I got asked recently by a customer how they could have a SharePoint site talk to a Domino web server to obtain information from it. Obviously there are lots of options, but the one I ended up suggesting was Web Services.
Before making the suggestion I wanted to be extra sure it was a) possible and b) as easy as I thought it would be. To do this I created a very simple test. Here's how.
Step 1: Create a Web Service in Domino
The first thing I did was create a database called WebServces.nsf and open it in Designer. Then I created a Web Service Provider, called SimpleService, like so:
I chose to make it Java-based, but it could equally be LotusScript for the simple case I'm about to cover.

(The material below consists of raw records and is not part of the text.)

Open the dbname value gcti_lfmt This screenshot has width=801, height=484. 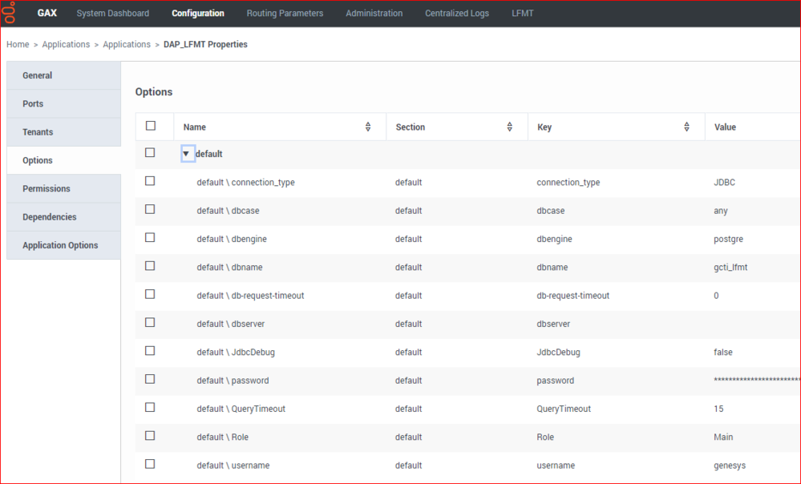click(x=730, y=267)
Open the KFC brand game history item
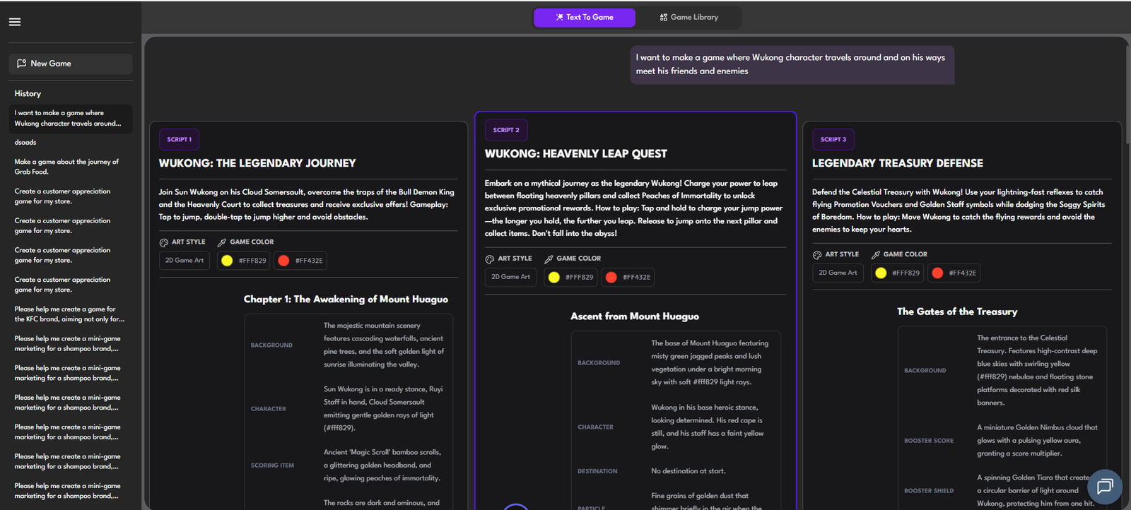The image size is (1131, 510). [x=69, y=314]
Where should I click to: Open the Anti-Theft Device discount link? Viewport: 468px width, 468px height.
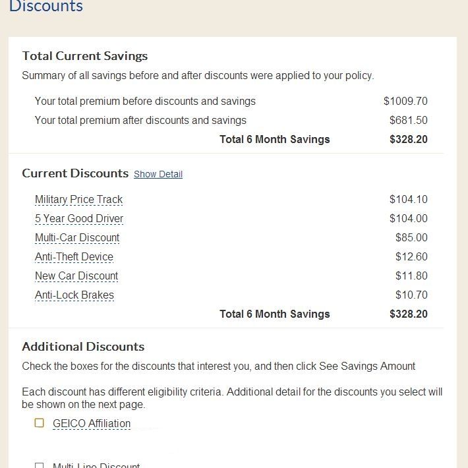pyautogui.click(x=74, y=257)
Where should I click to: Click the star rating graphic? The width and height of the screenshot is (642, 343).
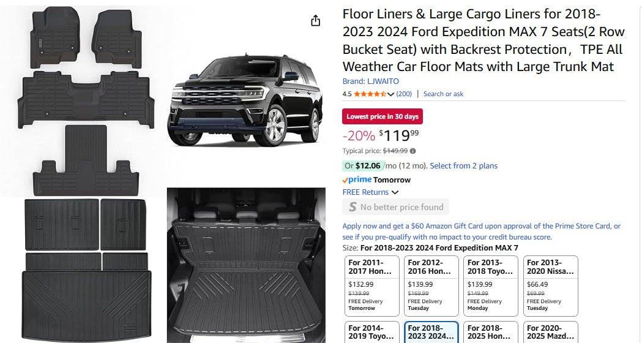(x=370, y=94)
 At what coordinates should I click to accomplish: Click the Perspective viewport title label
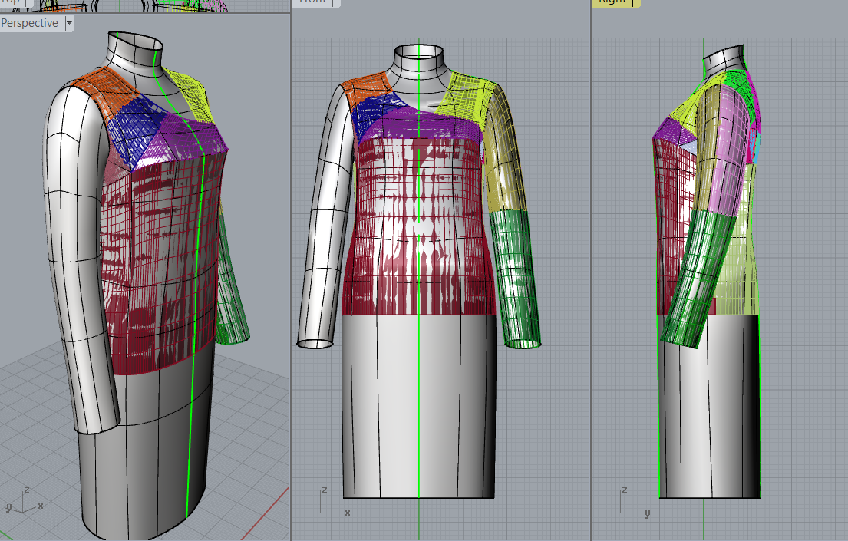30,23
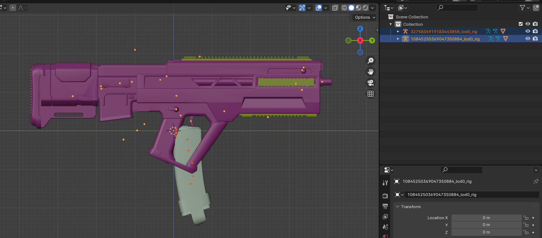Expand the 10845250369047350884_lod0_rig tree item
542x238 pixels.
pyautogui.click(x=398, y=39)
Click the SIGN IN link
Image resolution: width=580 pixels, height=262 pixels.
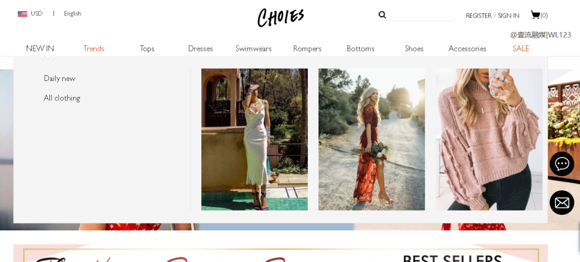coord(509,16)
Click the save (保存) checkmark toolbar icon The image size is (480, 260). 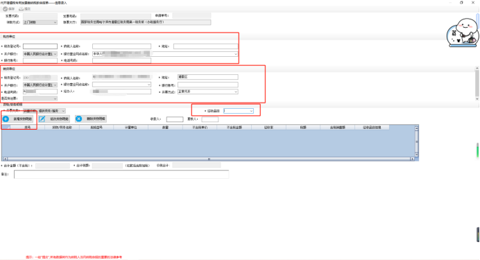(x=6, y=9)
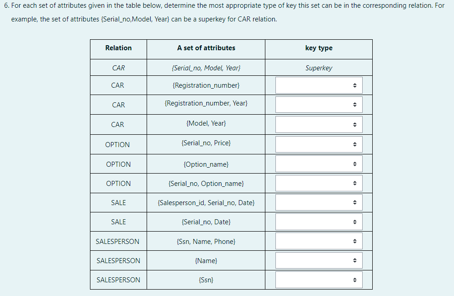Click the arrow icon on the {Ssn} dropdown

355,279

Next I renamed the Untitled.java file in the Web Service to SimpleService.java and then specified this class as the "port type" for the Service, as below:
Then, I opened the SimpleService.java file and added a simple method called getServerName() which does nothing other than return the name of the Domino server the Web Service is running on.
And that's it for Domino side of things! Nice and simple.

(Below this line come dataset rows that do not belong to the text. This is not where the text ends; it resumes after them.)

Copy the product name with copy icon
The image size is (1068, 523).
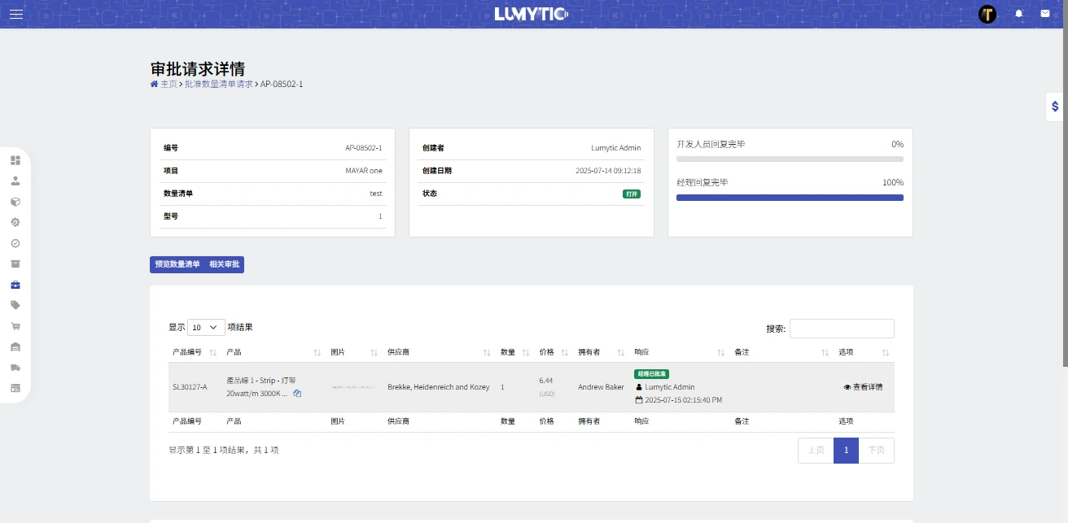coord(297,394)
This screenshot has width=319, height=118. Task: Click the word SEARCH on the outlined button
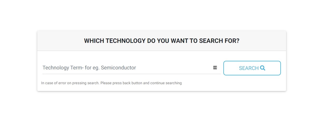(249, 68)
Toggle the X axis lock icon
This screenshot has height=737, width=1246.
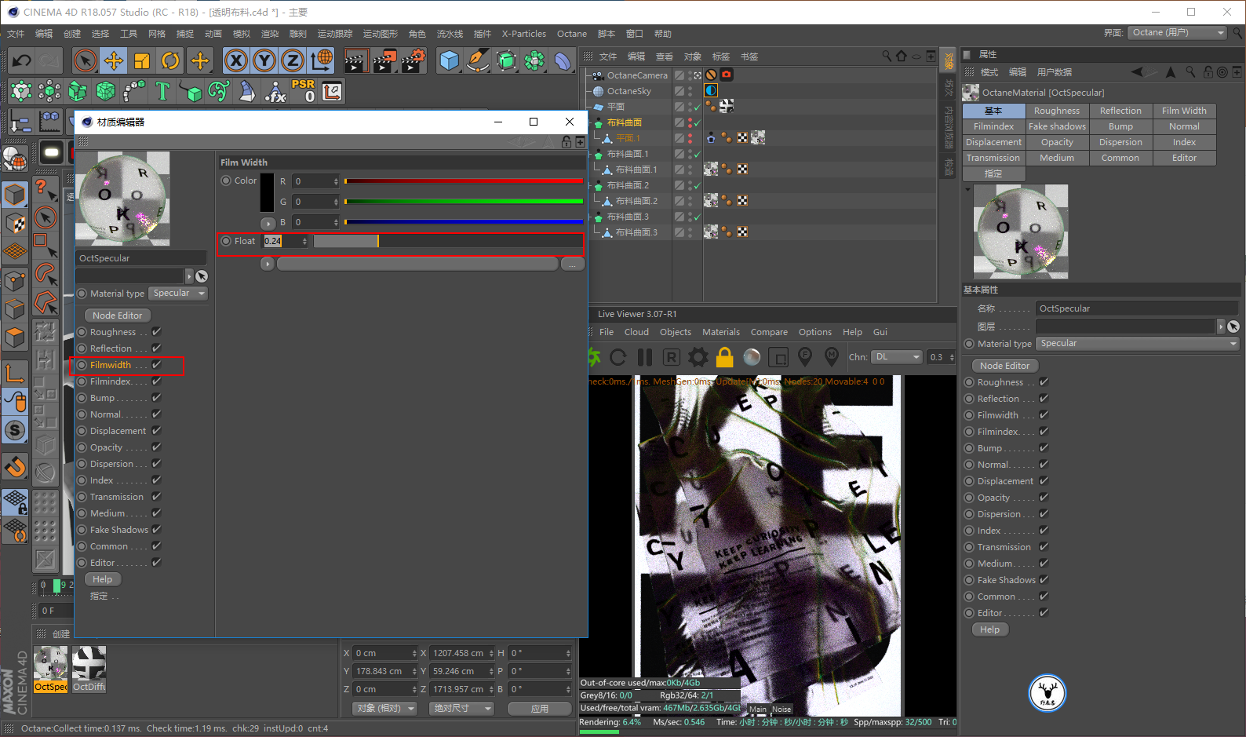tap(235, 60)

Step 2: Connect To Domino From ASP.NET
As I didn't have a SharePoint setup to hand I used a new ASP.NET MVC website to test it from the C# side of things.

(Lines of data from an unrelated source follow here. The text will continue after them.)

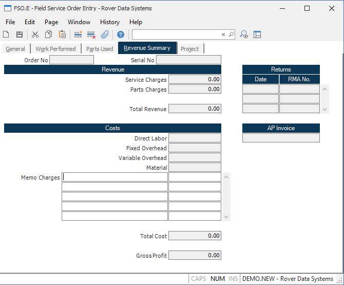This screenshot has height=285, width=344.
Task: Click the Paste clipboard icon
Action: pyautogui.click(x=62, y=34)
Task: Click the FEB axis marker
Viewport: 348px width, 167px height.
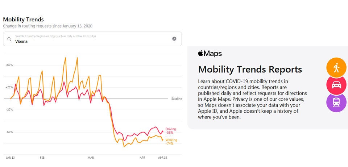Action: click(x=42, y=158)
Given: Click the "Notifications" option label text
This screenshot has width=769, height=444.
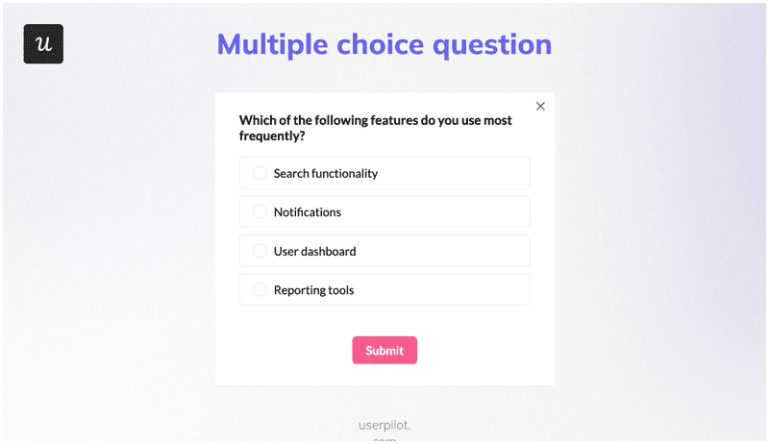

After launching Visual Web Developer (free download) I created a new Project called "DominoFromMVC", and chose "MVC 3 Web Application", as below:
On the next screen of the dialog above I chose "Internet Application" so that it would create a basic site for me to work with.
Now, in the Solution Explorer pane I right-clicked the "Service References" section and chose "Add Service Reference..." option, as below:
At this point you need to make sure that the Domino Web Service is accessible by an Anonymous user (it took me a while to work this one out - doh)!
In the dialog that appears we need to tell it where the Domino Web Service is by specifying its URL, like so:
Notice that I called it "SimpleDominoService", which we'll see referenced again below (although it's called "DominoWebService" in some screenshots as it took two attempts to get them right!).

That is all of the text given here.